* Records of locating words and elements
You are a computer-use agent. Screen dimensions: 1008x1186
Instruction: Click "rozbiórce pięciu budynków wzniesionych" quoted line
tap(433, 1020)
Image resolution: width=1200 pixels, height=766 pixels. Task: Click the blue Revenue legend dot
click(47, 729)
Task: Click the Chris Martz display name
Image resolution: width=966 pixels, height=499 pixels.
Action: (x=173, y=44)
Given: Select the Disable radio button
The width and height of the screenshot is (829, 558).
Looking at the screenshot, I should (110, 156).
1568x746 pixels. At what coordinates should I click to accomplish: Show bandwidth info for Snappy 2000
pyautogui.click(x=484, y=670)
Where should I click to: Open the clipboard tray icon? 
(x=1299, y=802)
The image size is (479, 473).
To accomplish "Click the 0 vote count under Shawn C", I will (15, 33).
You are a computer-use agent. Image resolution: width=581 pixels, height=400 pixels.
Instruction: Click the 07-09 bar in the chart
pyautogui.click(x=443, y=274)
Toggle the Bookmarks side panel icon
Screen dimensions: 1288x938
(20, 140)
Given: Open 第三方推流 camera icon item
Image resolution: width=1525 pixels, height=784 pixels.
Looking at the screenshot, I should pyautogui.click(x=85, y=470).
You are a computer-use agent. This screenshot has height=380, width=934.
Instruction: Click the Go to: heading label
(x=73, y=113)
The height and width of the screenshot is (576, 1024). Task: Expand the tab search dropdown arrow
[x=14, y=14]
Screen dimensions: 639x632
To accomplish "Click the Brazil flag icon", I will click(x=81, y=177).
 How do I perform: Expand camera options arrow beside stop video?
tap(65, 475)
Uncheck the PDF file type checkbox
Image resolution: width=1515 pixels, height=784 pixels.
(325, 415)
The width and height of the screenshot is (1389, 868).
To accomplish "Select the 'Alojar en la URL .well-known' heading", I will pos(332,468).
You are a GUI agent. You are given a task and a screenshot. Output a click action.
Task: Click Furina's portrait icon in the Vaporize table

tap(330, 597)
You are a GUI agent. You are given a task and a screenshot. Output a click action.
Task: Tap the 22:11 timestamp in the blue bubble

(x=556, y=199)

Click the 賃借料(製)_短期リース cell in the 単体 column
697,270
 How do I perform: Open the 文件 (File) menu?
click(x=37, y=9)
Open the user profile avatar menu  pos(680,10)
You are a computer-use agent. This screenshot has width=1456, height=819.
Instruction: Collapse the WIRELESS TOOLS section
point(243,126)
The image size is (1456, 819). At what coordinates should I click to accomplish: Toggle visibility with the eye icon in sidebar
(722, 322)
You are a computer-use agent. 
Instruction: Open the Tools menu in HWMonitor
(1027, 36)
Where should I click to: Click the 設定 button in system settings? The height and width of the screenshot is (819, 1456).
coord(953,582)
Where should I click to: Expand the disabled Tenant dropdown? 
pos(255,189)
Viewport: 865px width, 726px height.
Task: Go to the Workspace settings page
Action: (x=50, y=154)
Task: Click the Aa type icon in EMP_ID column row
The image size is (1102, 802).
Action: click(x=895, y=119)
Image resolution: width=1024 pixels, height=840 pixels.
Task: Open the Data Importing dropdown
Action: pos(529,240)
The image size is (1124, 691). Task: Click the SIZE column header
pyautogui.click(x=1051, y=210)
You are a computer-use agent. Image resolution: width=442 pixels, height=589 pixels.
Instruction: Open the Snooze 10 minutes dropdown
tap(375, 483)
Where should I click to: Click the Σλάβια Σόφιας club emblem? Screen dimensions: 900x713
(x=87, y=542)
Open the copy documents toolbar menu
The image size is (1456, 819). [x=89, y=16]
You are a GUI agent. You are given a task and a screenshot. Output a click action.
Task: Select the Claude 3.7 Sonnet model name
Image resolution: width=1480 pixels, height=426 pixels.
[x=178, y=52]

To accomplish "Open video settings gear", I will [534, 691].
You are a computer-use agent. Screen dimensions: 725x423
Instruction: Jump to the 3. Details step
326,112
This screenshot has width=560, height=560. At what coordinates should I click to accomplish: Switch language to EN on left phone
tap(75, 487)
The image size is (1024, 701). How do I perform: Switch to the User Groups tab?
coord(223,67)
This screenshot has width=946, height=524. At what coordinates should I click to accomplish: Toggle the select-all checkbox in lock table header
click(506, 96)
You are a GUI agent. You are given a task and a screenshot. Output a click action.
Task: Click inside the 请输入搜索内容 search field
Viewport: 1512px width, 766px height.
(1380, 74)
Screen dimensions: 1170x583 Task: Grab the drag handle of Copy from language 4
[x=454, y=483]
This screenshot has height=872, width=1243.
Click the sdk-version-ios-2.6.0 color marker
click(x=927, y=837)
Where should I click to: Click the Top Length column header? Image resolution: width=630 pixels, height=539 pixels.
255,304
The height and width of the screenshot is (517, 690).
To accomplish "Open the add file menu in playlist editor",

* EXERCISE GOAL
Please write out the stretch from the line containing "Where should I click to: Expand" through the line containing "coord(223,67)" again, swapping "Snooze" for "Alarm" and leaving everything else unchanged.

* ANSWER TO THIS TASK
Where should I click to: Expand the disabled Tenant dropdown? 
pos(255,189)
Viewport: 865px width, 726px height.
Task: Go to the Workspace settings page
Action: (x=50, y=154)
Task: Click the Aa type icon in EMP_ID column row
The image size is (1102, 802).
Action: click(x=895, y=119)
Image resolution: width=1024 pixels, height=840 pixels.
Task: Open the Data Importing dropdown
Action: pos(529,240)
The image size is (1124, 691). Task: Click the SIZE column header
pyautogui.click(x=1051, y=210)
You are a computer-use agent. Image resolution: width=442 pixels, height=589 pixels.
Instruction: Open the Alarm 10 minutes dropdown
tap(375, 483)
Where should I click to: Click the Σλάβια Σόφιας club emblem? Screen dimensions: 900x713
(x=87, y=542)
Open the copy documents toolbar menu
The image size is (1456, 819). [x=89, y=16]
You are a GUI agent. You are given a task and a screenshot. Output a click action.
Task: Select the Claude 3.7 Sonnet model name
Image resolution: width=1480 pixels, height=426 pixels.
[x=178, y=52]

To accomplish "Open video settings gear", I will [534, 691].
You are a computer-use agent. Screen dimensions: 725x423
Instruction: Jump to the 3. Details step
326,112
This screenshot has width=560, height=560. At what coordinates should I click to accomplish: Switch language to EN on left phone
tap(75, 487)
The image size is (1024, 701). How do I perform: Switch to the User Groups tab?
coord(223,67)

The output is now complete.